米銀行、インターネットバンキングのセキュリティが原因で訴えられる

文:Dancho Danchev(Special to ZDNet.com) 翻訳校正:編集部

2009-09-16 16:49

 口座情報の漏洩によって自分の銀行口座で不正取引が行われた場合、責任は誰にあるのだろうか。不正取引を防止するような最新鋭のセキュリティメカニズムを顧客に提供しなかった銀行なのか、情報漏洩につながる安全を欠く行動をインターネットで取った顧客なのか。

 口座情報の漏洩が原因で2万6500ドルを失ったことに関する、Shames-Yeakel夫妻とCitizens Financialとの訴訟では、夫妻が使用していた銀行のインターネットバンキングの認証処理が時代遅れなのは、十分に責任を負うに値するようにも見える。2009年の時点では、ユーザー名およびパスワードとSSL接続を組み合わせた仕組みで、2要素認証が使用されている形跡はない。

 盗みの被害に合った当時、Citizens Financialはセキュリティを確保するためのトークンを顧客に発行する途中だったが、原告夫妻はこのセキュリティ対策に乗り出すのが遅すぎたと述べている。単一要素認証は十分ではないと結論付けた米国連邦金融機関検査協議会による2005年発行の文書を挙げて、セキュリティを確保する機能の提供において、Citizens Financialは他の銀行に遅れを取っていると述べた。

 Citizens Financialは、情報セキュリティサービスを含めてオンラインバンキングサービスの提供にFiservという名前の会社を使用していたが、Fiservは銀行業では確固たる評価を得ており、セキュリティを確保する手段が原因で資金が盗まれたわけではないと主張した。

 2要素認証は当時実装されていたら違っていたのだろうか。それは、感染したマルウェアおよびクライムウェアによるところが大きい。最も多く出回った3つのクライムウェアは、数年前は高度なサイバー犯罪に使われたが、今では入手が難しくなっているので、何ともいえないが、良くできたクライムウェアは、正しく実装されていない2要素認証をうまく迂回するからだ。

 こうしたクライムウェアが成功しているのは明らかで、マルウェアに感染した銀行のホストにアクセスしたり、セッションをハイジャックするためにインターネットバンキングの認証処理の生ログにアクセスするクライムウェアサービスは増えており、数年前はより技術的に高度なサイバー犯罪者のものだった市場分野に参入するのは簡単になっている。
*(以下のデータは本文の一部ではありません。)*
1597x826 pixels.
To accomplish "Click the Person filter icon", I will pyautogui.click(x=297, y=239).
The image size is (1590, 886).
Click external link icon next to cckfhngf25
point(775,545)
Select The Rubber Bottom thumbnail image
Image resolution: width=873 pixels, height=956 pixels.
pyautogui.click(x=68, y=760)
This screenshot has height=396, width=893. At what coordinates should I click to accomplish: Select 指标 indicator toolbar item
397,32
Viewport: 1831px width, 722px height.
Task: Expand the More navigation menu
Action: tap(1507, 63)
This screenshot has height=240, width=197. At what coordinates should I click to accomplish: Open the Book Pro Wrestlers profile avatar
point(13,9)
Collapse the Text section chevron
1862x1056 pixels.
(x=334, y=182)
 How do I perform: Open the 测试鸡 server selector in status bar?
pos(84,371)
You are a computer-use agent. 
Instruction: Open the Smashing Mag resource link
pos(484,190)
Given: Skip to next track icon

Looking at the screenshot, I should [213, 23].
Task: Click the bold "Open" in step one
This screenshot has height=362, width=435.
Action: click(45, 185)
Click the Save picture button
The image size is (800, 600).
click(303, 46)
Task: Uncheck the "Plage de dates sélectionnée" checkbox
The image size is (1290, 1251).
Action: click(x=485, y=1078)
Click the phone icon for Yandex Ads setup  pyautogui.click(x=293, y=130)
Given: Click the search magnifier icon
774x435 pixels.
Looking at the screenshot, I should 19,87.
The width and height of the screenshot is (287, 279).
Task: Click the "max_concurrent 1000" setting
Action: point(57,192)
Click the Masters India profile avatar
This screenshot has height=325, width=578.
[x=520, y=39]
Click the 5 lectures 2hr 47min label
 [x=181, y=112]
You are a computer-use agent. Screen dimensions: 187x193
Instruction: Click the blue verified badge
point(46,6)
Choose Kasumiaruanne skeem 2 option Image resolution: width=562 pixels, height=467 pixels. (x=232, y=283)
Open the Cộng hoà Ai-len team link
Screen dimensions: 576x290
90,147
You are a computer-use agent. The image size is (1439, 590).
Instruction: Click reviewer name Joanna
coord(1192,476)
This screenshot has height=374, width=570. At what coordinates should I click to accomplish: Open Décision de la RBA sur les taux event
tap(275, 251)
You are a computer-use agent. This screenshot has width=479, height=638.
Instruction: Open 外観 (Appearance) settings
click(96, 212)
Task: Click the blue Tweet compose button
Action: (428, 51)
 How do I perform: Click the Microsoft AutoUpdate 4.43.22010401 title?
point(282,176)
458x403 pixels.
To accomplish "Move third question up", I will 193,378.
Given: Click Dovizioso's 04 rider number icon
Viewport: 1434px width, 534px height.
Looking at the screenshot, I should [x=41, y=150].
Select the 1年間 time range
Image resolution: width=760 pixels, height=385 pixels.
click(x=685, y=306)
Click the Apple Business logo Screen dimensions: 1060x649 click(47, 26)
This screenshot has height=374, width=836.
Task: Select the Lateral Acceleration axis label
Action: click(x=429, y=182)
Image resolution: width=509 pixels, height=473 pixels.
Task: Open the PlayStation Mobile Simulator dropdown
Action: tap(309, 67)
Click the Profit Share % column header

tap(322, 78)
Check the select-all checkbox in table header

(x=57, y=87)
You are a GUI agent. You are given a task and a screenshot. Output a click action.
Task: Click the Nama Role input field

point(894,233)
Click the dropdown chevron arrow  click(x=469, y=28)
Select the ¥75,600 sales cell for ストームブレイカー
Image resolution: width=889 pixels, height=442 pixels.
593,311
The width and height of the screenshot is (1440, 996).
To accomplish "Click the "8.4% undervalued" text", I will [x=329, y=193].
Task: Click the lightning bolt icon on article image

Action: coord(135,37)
 「安全なユーザー名」およびパスワードをSSL接続と組み合わせても、高度なサイバー犯罪者から身を守ることはできない。それどころか、キーロガーを使用して口座データを入手するという古臭い方法による、それほど高度ではないサイバー犯罪者からも防御できていない。2要素認証、そして、現在および新たな脅威の可能性を適切に理解することで、かなりのリスクが軽減されるが、これを怠ると、サイバー犯罪者を利する情報が簡単に漏洩することになるだろう。

 みなさんの考えはどうだろうか。このケースで不正取引に責任があるのは誰か。クライムウェアに感染したと思われるコンピュータでインターネットバンキングを利用していた夫婦なのか、最初に2要素認証を提供しなかった銀行なのか。